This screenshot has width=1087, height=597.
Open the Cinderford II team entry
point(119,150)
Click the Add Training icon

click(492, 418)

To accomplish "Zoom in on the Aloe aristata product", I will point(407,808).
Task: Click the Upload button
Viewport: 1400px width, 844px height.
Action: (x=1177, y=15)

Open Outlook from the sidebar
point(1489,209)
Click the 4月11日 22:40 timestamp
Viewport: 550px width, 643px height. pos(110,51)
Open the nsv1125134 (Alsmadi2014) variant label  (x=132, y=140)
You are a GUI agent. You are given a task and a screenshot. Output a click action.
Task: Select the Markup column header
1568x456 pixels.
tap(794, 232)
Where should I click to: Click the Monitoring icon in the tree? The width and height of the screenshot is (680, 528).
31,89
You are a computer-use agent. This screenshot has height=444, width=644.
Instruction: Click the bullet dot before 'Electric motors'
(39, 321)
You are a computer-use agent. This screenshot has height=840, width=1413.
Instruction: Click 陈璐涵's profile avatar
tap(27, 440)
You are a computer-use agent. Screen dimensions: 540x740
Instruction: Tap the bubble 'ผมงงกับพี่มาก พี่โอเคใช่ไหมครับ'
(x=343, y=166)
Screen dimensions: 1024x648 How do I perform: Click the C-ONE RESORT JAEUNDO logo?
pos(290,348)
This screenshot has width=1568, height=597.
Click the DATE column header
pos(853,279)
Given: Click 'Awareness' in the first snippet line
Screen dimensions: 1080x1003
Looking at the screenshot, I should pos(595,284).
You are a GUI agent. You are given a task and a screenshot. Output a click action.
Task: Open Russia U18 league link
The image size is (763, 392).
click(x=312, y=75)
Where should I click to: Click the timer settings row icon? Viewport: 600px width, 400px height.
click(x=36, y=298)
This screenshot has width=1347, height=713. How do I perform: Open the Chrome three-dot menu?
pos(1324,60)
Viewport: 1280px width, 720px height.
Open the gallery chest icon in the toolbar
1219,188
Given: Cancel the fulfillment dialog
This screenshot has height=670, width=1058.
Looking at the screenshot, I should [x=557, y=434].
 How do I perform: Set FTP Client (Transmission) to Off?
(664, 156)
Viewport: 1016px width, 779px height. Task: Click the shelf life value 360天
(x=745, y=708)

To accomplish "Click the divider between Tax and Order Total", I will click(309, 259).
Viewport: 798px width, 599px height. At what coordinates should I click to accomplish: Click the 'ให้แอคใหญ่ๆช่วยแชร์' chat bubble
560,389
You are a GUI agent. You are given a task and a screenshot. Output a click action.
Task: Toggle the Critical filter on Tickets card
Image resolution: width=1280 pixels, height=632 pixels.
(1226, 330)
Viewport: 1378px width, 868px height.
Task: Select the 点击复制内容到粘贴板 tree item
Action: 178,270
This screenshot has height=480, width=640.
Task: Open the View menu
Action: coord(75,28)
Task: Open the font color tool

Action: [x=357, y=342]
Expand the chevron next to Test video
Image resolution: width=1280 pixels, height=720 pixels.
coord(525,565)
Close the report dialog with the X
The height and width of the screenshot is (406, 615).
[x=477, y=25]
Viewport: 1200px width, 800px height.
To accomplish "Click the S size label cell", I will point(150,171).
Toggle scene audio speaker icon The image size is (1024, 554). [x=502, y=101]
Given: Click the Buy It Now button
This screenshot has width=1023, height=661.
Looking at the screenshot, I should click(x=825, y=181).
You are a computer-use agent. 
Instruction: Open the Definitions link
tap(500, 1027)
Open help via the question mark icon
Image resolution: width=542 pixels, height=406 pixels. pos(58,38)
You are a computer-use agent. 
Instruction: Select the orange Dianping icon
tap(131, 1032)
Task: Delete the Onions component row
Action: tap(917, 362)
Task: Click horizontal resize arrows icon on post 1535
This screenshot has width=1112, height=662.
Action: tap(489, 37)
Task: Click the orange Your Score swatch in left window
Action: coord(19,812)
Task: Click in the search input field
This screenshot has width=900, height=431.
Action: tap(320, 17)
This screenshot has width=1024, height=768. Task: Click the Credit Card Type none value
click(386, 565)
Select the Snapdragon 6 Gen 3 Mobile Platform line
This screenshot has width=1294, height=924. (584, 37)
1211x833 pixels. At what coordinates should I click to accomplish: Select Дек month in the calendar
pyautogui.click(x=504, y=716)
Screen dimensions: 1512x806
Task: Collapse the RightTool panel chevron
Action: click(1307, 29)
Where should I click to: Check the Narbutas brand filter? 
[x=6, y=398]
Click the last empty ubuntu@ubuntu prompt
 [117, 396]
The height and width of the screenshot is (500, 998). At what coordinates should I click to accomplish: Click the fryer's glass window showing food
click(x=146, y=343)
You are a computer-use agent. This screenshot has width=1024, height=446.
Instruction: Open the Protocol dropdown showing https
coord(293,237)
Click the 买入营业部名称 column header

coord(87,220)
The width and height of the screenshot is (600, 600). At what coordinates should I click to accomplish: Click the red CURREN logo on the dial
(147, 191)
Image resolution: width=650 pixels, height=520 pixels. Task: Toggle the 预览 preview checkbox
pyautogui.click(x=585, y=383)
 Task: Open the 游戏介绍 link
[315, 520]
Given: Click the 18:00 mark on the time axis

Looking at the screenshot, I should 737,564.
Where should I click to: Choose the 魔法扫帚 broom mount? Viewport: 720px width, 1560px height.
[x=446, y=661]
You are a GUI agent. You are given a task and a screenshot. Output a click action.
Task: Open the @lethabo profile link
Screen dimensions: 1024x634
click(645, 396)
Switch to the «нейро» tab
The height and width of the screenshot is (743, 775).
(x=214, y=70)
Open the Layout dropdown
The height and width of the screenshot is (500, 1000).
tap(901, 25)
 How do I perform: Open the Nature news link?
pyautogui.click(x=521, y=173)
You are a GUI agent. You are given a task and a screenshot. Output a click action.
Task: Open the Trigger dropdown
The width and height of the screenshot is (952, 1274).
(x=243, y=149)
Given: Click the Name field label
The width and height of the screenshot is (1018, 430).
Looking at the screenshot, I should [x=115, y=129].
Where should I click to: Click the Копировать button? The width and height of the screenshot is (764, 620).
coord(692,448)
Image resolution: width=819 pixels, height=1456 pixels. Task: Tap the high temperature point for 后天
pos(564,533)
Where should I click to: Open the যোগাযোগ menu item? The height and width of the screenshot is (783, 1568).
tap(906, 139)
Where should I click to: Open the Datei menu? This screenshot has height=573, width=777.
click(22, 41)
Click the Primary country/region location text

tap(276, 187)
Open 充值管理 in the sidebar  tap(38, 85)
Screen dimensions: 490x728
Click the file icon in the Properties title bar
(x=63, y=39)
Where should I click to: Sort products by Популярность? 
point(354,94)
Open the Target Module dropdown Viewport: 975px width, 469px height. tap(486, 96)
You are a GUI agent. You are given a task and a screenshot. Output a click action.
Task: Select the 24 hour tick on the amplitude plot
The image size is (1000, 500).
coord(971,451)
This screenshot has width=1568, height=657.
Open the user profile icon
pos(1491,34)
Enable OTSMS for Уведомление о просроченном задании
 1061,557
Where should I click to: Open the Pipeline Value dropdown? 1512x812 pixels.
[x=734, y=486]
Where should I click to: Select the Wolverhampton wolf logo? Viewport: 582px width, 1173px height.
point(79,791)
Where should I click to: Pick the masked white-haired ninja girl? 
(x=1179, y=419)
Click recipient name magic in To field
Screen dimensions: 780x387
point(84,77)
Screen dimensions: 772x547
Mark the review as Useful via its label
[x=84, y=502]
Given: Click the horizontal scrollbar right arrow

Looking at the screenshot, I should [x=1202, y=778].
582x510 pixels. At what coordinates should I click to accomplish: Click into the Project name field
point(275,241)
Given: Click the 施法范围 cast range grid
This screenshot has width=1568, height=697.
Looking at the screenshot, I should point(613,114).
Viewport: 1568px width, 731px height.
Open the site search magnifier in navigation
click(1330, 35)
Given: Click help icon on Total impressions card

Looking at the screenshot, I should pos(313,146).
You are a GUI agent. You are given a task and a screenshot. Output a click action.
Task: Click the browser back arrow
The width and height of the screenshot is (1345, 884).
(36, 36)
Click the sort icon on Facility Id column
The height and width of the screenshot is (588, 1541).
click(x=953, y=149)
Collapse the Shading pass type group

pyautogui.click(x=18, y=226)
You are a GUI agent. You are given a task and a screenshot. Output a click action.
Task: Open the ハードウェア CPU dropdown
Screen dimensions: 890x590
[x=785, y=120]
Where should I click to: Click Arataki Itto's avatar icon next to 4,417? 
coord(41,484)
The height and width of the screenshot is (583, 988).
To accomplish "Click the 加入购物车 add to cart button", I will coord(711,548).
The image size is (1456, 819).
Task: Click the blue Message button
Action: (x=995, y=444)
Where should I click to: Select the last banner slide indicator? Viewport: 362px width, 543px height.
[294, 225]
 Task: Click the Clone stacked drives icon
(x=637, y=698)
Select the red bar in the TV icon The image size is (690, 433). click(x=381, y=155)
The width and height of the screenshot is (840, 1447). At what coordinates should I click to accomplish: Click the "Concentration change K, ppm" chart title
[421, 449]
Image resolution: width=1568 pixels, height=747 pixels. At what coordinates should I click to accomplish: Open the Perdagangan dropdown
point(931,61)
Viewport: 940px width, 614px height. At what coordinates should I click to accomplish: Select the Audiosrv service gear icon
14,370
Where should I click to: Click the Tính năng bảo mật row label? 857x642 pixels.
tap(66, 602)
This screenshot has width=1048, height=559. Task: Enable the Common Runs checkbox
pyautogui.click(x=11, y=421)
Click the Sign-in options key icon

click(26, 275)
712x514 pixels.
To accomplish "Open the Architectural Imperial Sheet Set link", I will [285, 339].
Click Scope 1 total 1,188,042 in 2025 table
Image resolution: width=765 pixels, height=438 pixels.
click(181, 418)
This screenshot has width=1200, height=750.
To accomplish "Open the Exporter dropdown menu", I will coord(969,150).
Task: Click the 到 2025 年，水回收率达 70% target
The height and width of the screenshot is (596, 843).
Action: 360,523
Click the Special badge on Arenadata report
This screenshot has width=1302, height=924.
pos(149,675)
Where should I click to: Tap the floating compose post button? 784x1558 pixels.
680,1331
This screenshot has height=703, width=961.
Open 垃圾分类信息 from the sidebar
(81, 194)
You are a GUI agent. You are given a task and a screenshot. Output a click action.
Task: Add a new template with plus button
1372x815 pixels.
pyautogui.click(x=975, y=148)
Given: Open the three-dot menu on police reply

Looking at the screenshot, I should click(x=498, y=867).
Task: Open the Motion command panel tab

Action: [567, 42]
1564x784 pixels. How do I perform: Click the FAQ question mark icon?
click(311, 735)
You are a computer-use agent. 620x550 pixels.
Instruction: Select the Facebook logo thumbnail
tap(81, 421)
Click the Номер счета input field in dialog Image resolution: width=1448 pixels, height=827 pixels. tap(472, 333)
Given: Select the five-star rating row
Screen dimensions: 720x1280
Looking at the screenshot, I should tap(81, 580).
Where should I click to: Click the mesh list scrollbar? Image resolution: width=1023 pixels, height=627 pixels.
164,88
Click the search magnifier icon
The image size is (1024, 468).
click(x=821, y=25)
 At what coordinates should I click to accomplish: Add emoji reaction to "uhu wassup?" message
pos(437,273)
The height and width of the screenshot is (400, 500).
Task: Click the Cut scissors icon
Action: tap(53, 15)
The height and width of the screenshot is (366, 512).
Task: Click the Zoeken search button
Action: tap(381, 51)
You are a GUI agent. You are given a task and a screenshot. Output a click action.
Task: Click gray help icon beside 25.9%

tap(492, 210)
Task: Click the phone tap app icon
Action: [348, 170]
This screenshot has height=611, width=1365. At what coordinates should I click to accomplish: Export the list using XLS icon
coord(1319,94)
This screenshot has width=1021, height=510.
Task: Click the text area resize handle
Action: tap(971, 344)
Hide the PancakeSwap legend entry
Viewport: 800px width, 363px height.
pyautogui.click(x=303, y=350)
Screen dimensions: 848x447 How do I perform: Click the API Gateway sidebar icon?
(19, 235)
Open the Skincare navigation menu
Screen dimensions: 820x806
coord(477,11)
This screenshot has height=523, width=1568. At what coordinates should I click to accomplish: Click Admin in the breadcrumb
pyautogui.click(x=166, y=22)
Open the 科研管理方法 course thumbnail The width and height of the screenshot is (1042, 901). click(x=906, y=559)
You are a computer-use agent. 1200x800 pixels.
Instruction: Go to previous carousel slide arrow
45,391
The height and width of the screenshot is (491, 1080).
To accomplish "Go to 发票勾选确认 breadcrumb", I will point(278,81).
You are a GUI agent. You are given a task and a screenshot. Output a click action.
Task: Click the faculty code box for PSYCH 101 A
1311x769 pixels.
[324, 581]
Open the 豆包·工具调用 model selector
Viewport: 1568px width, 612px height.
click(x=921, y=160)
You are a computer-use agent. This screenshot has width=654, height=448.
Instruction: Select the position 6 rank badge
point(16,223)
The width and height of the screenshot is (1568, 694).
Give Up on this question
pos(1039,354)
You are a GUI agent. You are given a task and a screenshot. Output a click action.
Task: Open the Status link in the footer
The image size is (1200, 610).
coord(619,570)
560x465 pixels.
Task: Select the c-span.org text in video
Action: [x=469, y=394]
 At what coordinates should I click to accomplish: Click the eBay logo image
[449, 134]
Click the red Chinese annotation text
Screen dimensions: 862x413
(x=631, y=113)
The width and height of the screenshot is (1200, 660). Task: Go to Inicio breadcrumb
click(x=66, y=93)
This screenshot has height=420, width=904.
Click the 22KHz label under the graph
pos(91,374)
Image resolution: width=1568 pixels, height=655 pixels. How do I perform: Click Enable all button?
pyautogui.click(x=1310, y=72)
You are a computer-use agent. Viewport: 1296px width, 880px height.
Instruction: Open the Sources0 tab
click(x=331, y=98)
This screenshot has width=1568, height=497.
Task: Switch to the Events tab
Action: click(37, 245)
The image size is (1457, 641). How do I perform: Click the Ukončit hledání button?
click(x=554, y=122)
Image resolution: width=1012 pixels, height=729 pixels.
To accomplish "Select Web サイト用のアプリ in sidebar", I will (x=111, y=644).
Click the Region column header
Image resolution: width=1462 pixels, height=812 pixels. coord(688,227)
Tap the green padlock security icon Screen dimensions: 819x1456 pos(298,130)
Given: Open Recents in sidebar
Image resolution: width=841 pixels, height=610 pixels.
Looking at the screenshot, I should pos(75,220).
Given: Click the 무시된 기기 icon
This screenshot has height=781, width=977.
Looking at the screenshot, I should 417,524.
▬▬▬▬▬▬▬▬▬▬
WORK ITEM — Pick out all lines from the data above in which the word "input" appears.

OUTPUT OF THE EXERCISE —
Task: Click in the search input field
Click the Номер счета input field in dialog Image resolution: width=1448 pixels, height=827 pixels. tap(472, 333)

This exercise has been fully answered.